If you see a sea turtle on Panama City Beach, please immediately call the Beach Police at 850-233-5000. They will forward your report to Turtle Watch volunteers who will respond to the area to ensure the turtle(s) are protected. Don’t shine lights on the turtle or take flash photos, and stay at least 30 feet away and not in her line of sight.
Did you know there are several shorebird nesting sites along Panama City Beach? Our surveyors keep in touch with FWC and Audubon Florida as they work to protect the threatened shorebird species that nest along our beaches. This year there are nesting Least Terns and Black Skimmers with some of those nests are already hatching so there are chicks in the area!! If you come across one of these marked areas on the beach, please be mindful of the marked off area and any chicks that may have wandered out. Please also refrain from shooting off fireworks near the protected shorebird areas.

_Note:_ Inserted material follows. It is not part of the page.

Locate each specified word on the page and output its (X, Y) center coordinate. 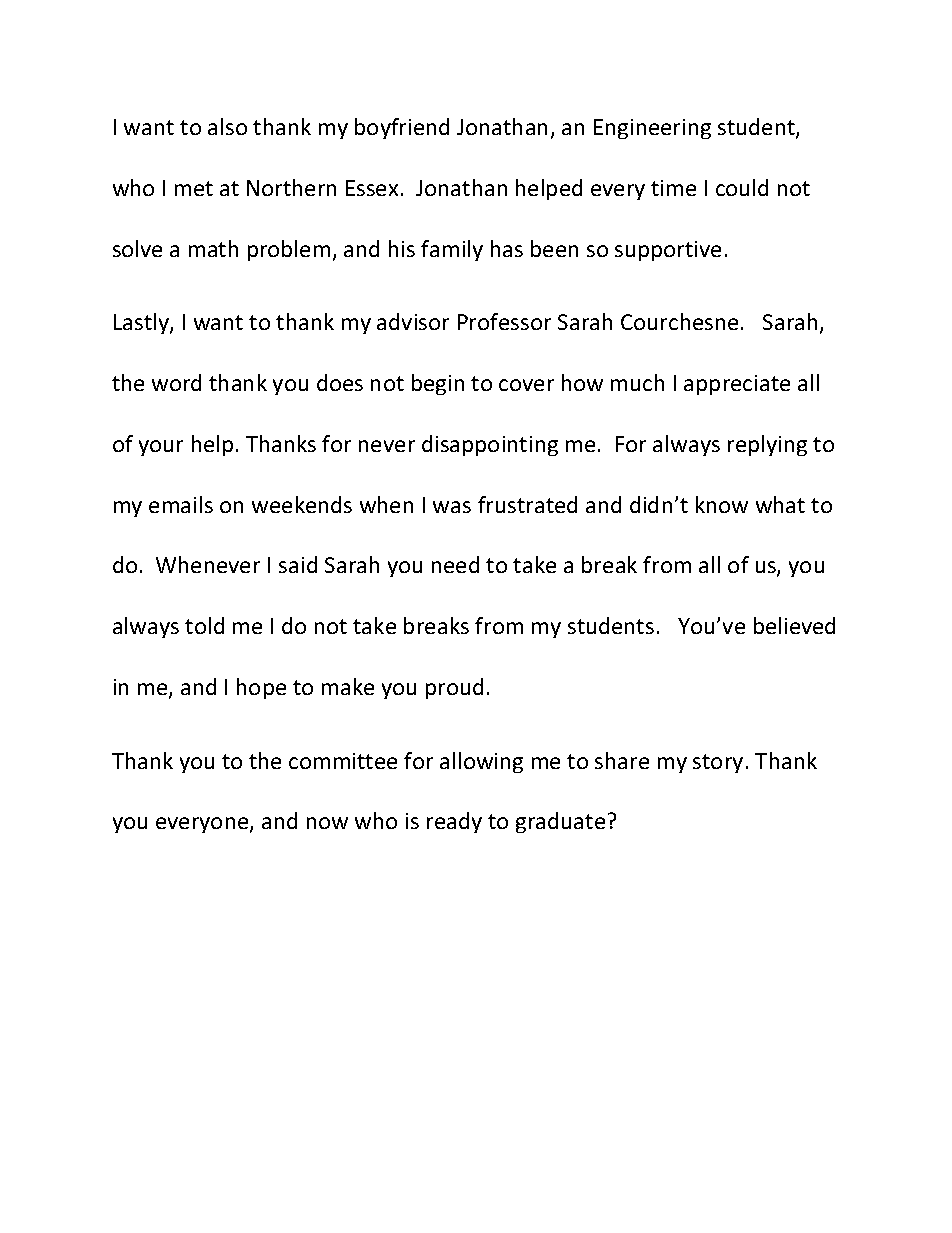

Have a happy and safe 4th of July!
Loggerhead nesting continues on PCB, having reached 22 nests so far!
We have had one Green false crawl (she returned to the water without nesting) so we are still awaiting our first green nest (fingers crossed we get a couple this year).
Considering our first 2022 nests were laid late May, we’re patiently waiting for late July when our hatchling season should begin.
We appreciate your help to keep our beaches clean, dark and flat. If you see a nesting turtle on Panama City Beach, please immediately call the Beach Police at 850-233-5000. They will forward your report to Turtle Watch volunteers who will respond to mark the nest. Don’t shine lights on the turtle or take flash photos, and stay at least 30 feet away and not in her line of sight.